Lawrence Freedman judges Reagan’s strategies in the region, particularly regarding the Israeli-Palestinian conflict.
Lawrence Freedman: Well, I think Reagan benefitted indirectly from the sort of sense of haplessness and ineffectuality that surrounded Carter by the end. The
achievement on the Arab/Israeli treaty- on the Egyptian/Israeli treaty- was not fully appreciated. Particularly, at the time, the Israelis weren’t overjoyed about it, though it was in fact a great move for them. While he was seen so much to have lost Iran, and partly responsible for it, he hadn’t been able to get the hostages back despite making this the great cause of his final year. He said, when the Soviets invaded Afghanistan, that his views had been completely turned around and so that made him look as if he really didn’t have a good grasp of what was going on. Now, of course, Reagan was completely different to Carter in that Reagan never pretended to have a grasp of detail. That’s not what he was known for. But he did seem to (a) offer a more positive message, (b) not be trying to confront America with its malaise- malaise was a word that Carter used- you can never imagine Reagan using such a word about America. He was sort of uplifting. He offered a clear message about American priorities and dealing with evil and so on. Interestingly, he was extraordinarily pragmatic and flexible over his presidency. He wasn’t by any means an unyielding ideologue when it came to the particular problems he faced. In some ways, Reagan with the Iran/Contra affair, how he insisted he would never deal with countries like Iran when he was working, in fact, much more closely with the Iranians, tolerated an opening to Iran, which went against everything that he was saying. So, actually, he dealt with issues probably more on a human and emotional
level than on an ideological level in many areas of foreign policy, but he had the effect of making the Americans feel quite good about what they were doing. And he also- he had a great foreign policy achievement in the way he could almost say he broke the spirit of the Soviet Union as an opponent of the United States. And he did so in a way- in the end- that didn’t rub the Soviet noses in it. I think he was a genuine foreign policy success. On the Middle East, you can argue he went through some pretty big failures, but by the end of his presidency, he could also say that he’d humiliated the Iranians, too. He was partly responsible with Iraq for them failing to reach their objectives in the Iran/Iraq war. So the presidency didn’t end with an aura of failure. Had it ended earlier, it might have done, but when it did actually end, it had an aura of success.

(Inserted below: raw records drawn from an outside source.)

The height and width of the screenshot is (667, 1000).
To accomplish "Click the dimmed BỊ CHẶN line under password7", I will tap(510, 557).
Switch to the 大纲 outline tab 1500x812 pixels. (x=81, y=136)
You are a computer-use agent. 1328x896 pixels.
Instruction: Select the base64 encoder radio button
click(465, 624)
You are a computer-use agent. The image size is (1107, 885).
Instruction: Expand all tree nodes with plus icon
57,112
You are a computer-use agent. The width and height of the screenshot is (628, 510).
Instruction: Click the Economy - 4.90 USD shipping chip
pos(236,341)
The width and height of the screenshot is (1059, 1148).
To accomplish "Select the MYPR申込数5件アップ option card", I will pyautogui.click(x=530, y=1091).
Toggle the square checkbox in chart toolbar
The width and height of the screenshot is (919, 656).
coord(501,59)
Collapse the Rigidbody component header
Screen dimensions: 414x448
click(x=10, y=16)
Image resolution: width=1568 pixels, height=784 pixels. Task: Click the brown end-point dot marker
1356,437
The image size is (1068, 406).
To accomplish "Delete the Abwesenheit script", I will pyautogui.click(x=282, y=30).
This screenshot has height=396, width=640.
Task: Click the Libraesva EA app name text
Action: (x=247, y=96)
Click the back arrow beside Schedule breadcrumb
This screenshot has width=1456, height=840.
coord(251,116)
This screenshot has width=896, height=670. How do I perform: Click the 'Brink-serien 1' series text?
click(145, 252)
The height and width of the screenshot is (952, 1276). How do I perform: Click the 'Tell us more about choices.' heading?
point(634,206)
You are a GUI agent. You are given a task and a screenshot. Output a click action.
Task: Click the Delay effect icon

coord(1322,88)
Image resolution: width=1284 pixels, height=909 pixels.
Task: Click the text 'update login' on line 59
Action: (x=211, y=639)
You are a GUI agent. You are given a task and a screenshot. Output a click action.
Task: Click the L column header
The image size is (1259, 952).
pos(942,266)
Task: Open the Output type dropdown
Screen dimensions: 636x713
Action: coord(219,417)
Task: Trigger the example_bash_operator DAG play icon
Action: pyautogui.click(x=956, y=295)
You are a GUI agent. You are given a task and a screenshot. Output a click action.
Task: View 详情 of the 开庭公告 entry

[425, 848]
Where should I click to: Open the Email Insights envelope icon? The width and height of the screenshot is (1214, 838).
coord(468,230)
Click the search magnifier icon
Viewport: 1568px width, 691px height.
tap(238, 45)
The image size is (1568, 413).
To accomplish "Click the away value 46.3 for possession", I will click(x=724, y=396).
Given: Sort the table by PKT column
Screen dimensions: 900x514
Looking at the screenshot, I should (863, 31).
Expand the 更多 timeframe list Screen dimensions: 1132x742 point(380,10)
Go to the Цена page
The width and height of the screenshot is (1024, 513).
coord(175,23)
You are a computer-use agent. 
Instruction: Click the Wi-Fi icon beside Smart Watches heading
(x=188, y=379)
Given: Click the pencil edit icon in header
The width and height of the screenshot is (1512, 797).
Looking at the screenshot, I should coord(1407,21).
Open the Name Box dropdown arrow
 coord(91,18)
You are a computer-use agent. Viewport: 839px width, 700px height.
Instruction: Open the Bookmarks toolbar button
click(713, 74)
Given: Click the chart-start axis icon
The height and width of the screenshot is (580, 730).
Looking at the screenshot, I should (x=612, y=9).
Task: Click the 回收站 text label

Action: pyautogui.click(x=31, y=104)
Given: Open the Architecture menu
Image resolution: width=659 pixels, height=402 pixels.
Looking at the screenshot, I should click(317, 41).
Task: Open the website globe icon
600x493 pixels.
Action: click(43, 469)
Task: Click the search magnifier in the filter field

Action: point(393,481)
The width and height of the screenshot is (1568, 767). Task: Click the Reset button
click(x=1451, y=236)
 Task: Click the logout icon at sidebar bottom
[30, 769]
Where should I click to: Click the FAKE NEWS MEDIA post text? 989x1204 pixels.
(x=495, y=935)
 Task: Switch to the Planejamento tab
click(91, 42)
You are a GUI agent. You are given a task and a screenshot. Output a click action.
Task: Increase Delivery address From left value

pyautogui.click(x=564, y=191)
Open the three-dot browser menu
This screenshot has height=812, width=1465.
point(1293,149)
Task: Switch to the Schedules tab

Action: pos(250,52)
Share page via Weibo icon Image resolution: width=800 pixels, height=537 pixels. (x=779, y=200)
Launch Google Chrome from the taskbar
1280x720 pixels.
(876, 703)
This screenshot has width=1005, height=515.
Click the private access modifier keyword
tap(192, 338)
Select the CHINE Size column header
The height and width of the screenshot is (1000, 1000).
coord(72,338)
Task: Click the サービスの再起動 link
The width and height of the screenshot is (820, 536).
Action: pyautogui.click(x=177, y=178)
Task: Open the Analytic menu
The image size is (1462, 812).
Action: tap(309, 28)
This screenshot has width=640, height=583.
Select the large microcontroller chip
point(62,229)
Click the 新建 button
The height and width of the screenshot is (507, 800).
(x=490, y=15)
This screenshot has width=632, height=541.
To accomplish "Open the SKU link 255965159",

Question: What was Reagan’s involvement in the Israeli-Palestinian conflict?
Well, Reagan was the most pro-Israeli President. And after Carter, this was quite noticeable. The rest of his Administration was not so pro-Israeli. And of course, he came in when Begin, as
Prime Minister, was taking a very strong line, both with the Palestinians and the men in Lebanon, as well- the invasion of Lebanon in ’82- to the point that Reagan got really cross- surprisingly cross, and there were all sorts of problems during the Eighties between Israel and the Administration, though Reagan never lost his basically pro-Israeli approach. He didn’t move the Arab/Israeli conflict on at all, really- only towards the end, and this was because of shifts really in the Palestinian position and the x, when Schultz saw certain opportunities as Secretary of State to somehow draw the PLO into the negotiating process. But up to that point, not a lot happened- of course, Israeli politics was paralyzed for much of the Eighties, and that was the problem- because they- there was no clear-cut government. I think one of the problems that beset American/Israeli relations- in which people who were always demanding of the Americans to put more pressure on Israel and so on- is just how weak in some ways a succession of Israeli governments have been. So though they may have had Prime Ministers or Foreign Ministers who saw the need to move the process forward, they never quite had the political strength to do so. And I don’t think it was Reagan’s particular interest to try to challenge that, as opposed to his successor, the elder Bush, if we can call him that, who did try to move it forward.